マルコヴィッチの穴
2004年 11月 06日
理由はすぐに分かりました。
「分からない」箇所を無理して分かる必要もない、ということが分かったのです。
あの壁穴を通ってゆけば他人の脳に入り込めるという奇抜な着想や、様々に工夫を凝らした素晴らしい数々のディテールに比べると、後半の物語のなりゆきが驚く程パワーダウンして、惨たらしい程の哀れな情痴事件の顛末物になってしまったこともそのひとつでした。

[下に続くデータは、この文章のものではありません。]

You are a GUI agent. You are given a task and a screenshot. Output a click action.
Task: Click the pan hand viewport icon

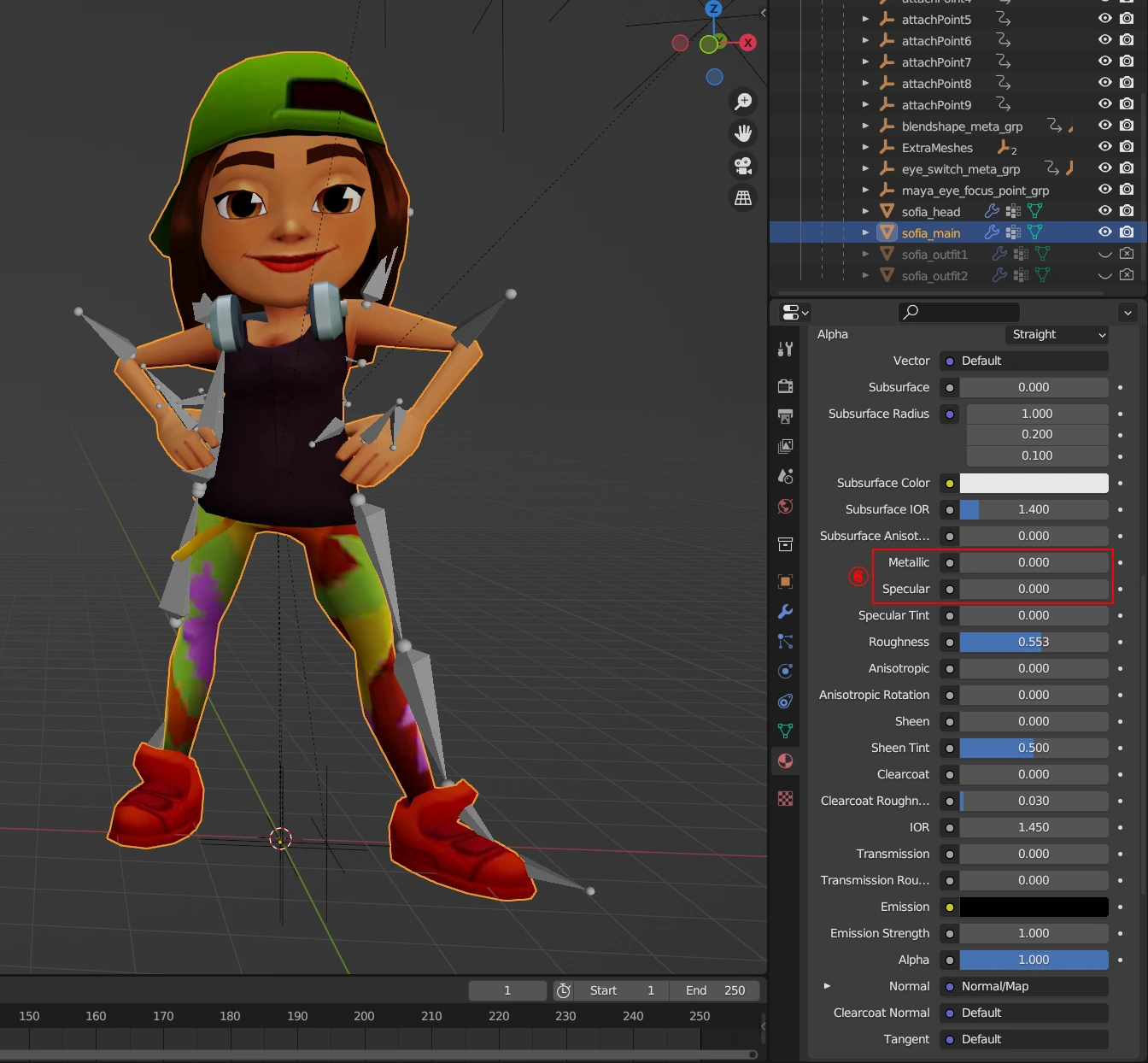(x=743, y=133)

二重三重の知的な罠やどんでん返しが仕掛けられているので、軽率な断定は極めてヤバイことだとは察しながら、ラストシーンから物語の全体を俯瞰すると、最初見始めたときの形而上学的な印象とは、どうも少し勝手が違っているような、ともするとこちらの深読みが先走って、実際の映画の実体である枠を広げてしまったような感じなのです。
ロッテは、マキシンを愛するために(女のあなたじゃ嫌だわ、と言われました)、男の肉体を必要とし、マルコヴィッチの穴を使ったのですが、子を成したことも計算に入っていたのでしょうか。
また、その「種」もロッテ印と考えてOKなのでしょうか。
ロッテに対するマキシンの告白もちょっと唐突すぎて信じられません。
そんなら最初からマルコヴィッチの深層心理を駆け抜けるようなややこしい大騒ぎなんかすんなよ、と思いました。
スパイク・ジョーンズという未知の監督の類まれな数々の奇抜な着想も、しかし同時にそれを生かし切る物語に収束し構成してゆくだけの力量には些か欠けていることも感じたのです。
また、あんな形で永遠の命を得たとしても、それのどこが幸せなのか疑問を覚えます。
素早い沈静化の原因はそれだと思いました。